The exercise: Please render all of the data below as a Markdown table with two columns, Index for the row number and Entry for the line, and leave out blank lines.

Input for this task:

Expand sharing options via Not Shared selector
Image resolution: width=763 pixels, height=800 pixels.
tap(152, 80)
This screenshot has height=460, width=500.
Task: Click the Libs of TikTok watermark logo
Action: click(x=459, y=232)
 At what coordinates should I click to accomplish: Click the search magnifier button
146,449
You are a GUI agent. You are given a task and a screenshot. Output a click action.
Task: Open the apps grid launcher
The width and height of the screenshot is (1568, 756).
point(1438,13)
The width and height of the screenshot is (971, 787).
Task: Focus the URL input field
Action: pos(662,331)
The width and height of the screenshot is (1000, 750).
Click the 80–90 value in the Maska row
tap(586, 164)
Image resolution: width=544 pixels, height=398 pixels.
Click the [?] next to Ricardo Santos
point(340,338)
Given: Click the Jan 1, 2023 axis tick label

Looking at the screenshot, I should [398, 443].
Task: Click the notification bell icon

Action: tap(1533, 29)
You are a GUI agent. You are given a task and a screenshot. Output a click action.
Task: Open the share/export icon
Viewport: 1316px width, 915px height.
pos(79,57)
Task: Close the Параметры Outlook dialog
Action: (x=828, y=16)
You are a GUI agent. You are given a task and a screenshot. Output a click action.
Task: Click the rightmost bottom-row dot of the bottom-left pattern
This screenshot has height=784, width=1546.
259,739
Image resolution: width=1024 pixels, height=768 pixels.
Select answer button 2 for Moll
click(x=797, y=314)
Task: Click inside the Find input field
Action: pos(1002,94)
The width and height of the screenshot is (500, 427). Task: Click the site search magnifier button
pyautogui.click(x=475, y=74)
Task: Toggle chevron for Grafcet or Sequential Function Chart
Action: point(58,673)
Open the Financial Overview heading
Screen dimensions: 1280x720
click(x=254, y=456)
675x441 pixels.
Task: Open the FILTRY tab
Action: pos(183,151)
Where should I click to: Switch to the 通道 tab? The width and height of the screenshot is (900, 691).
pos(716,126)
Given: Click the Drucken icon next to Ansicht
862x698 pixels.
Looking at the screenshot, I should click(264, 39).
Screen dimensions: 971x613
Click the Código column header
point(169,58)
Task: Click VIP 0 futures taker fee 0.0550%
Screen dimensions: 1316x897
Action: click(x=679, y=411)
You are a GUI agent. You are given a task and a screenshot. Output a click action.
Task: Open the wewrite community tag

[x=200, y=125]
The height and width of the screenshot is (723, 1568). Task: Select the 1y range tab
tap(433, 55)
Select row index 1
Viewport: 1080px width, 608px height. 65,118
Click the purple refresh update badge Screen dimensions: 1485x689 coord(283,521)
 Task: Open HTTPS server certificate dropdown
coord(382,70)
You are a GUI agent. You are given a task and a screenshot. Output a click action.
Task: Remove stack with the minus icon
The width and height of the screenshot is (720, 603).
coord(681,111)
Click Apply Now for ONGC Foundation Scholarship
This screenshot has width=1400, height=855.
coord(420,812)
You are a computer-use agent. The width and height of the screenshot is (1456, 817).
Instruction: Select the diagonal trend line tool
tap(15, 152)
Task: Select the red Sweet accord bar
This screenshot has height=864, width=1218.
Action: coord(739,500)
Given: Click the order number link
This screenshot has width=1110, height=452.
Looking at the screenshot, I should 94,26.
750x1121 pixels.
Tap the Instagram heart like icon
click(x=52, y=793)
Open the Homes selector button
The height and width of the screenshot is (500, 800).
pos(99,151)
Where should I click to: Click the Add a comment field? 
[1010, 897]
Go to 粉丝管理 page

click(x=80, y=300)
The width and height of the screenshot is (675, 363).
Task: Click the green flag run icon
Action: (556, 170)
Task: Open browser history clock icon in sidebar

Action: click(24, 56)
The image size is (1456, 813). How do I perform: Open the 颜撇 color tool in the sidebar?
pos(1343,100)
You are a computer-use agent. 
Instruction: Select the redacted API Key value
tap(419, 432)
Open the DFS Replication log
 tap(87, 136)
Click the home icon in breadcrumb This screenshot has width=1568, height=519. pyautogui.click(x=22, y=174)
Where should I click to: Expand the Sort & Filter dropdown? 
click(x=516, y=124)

Written answer:
| Index | Entry |
|---|---|
| 1 | Expand sharing options via Not Shared selector |
| 2 | Image resolution: width=763 pixels, height=800 pixels. |
| 3 | tap(152, 80) |
| 4 | This screenshot has height=460, width=500. |
| 5 | Task: Click the Libs of TikTok watermark logo |
| 6 | Action: click(x=459, y=232) |
| 7 |  At what coordinates should I click to accomplish: Click the search magnifier button |
| 8 | 146,449 |
| 9 | You are a GUI agent. You are given a task and a screenshot. Output a click action. |
| 10 | Task: Open the apps grid launcher |
| 11 | The width and height of the screenshot is (1568, 756). |
| 12 | point(1438,13) |
| 13 | The width and height of the screenshot is (971, 787). |
| 14 | Task: Focus the URL input field |
| 15 | Action: pos(662,331) |
| 16 | The width and height of the screenshot is (1000, 750). |
| 17 | Click the 80–90 value in the Maska row |
| 18 | tap(586, 164) |
| 19 | Image resolution: width=544 pixels, height=398 pixels. |
| 20 | Click the [?] next to Ricardo Santos |
| 21 | point(340,338) |
| 22 | Given: Click the Jan 1, 2023 axis tick label |
| 23 | Looking at the screenshot, I should [398, 443]. |
| 24 | Task: Click the notification bell icon |
| 25 | Action: tap(1533, 29) |
| 26 | You are a GUI agent. You are given a task and a screenshot. Output a click action. |
| 27 | Task: Open the share/export icon |
| 28 | Viewport: 1316px width, 915px height. |
| 29 | pos(79,57) |
| 30 | Task: Close the Параметры Outlook dialog |
| 31 | Action: (x=828, y=16) |
| 32 | You are a GUI agent. You are given a task and a screenshot. Output a click action. |
| 33 | Task: Click the rightmost bottom-row dot of the bottom-left pattern |
| 34 | This screenshot has height=784, width=1546. |
| 35 | 259,739 |
| 36 | Image resolution: width=1024 pixels, height=768 pixels. |
| 37 | Select answer button 2 for Moll |
| 38 | click(x=797, y=314) |
| 39 | Task: Click inside the Find input field |
| 40 | Action: pos(1002,94) |
| 41 | The width and height of the screenshot is (500, 427). Task: Click the site search magnifier button |
| 42 | pyautogui.click(x=475, y=74) |
| 43 | Task: Toggle chevron for Grafcet or Sequential Function Chart |
| 44 | Action: point(58,673) |
| 45 | Open the Financial Overview heading |
| 46 | Screen dimensions: 1280x720 |
| 47 | click(x=254, y=456) |
| 48 | 675x441 pixels. |
| 49 | Task: Open the FILTRY tab |
| 50 | Action: pos(183,151) |
| 51 | Where should I click to: Switch to the 通道 tab? The width and height of the screenshot is (900, 691). |
| 52 | pos(716,126) |
| 53 | Given: Click the Drucken icon next to Ansicht |
| 54 | 862x698 pixels. |
| 55 | Looking at the screenshot, I should click(264, 39). |
| 56 | Screen dimensions: 971x613 |
| 57 | Click the Código column header |
| 58 | point(169,58) |
| 59 | Task: Click VIP 0 futures taker fee 0.0550% |
| 60 | Screen dimensions: 1316x897 |
| 61 | Action: click(x=679, y=411) |
| 62 | You are a GUI agent. You are given a task and a screenshot. Output a click action. |
| 63 | Task: Open the wewrite community tag |
| 64 | [x=200, y=125] |
| 65 | The height and width of the screenshot is (723, 1568). Task: Select the 1y range tab |
| 66 | tap(433, 55) |
| 67 | Select row index 1 |
| 68 | Viewport: 1080px width, 608px height. 65,118 |
| 69 | Click the purple refresh update badge Screen dimensions: 1485x689 coord(283,521) |
| 70 |  Task: Open HTTPS server certificate dropdown |
| 71 | coord(382,70) |
| 72 | You are a GUI agent. You are given a task and a screenshot. Output a click action. |
| 73 | Task: Remove stack with the minus icon |
| 74 | The width and height of the screenshot is (720, 603). |
| 75 | coord(681,111) |
| 76 | Click Apply Now for ONGC Foundation Scholarship |
| 77 | This screenshot has width=1400, height=855. |
| 78 | coord(420,812) |
| 79 | You are a computer-use agent. The width and height of the screenshot is (1456, 817). |
| 80 | Instruction: Select the diagonal trend line tool |
| 81 | tap(15, 152) |
| 82 | Task: Select the red Sweet accord bar |
| 83 | This screenshot has height=864, width=1218. |
| 84 | Action: coord(739,500) |
| 85 | Given: Click the order number link |
| 86 | This screenshot has width=1110, height=452. |
| 87 | Looking at the screenshot, I should 94,26. |
| 88 | 750x1121 pixels. |
| 89 | Tap the Instagram heart like icon |
| 90 | click(x=52, y=793) |
| 91 | Open the Homes selector button |
| 92 | The height and width of the screenshot is (500, 800). |
| 93 | pos(99,151) |
| 94 | Where should I click to: Click the Add a comment field?  |
| 95 | [1010, 897] |
| 96 | Go to 粉丝管理 page |
| 97 | click(x=80, y=300) |
| 98 | The width and height of the screenshot is (675, 363). |
| 99 | Task: Click the green flag run icon |
| 100 | Action: (556, 170) |
| 101 | Task: Open browser history clock icon in sidebar |
| 102 | Action: click(24, 56) |
| 103 | The image size is (1456, 813). How do I perform: Open the 颜撇 color tool in the sidebar? |
| 104 | pos(1343,100) |
| 105 | You are a computer-use agent.  |
| 106 | Instruction: Select the redacted API Key value |
| 107 | tap(419, 432) |
| 108 | Open the DFS Replication log |
| 109 |  tap(87, 136) |
| 110 | Click the home icon in breadcrumb This screenshot has width=1568, height=519. pyautogui.click(x=22, y=174) |
| 111 | Where should I click to: Expand the Sort & Filter dropdown?  |
| 112 | click(x=516, y=124) |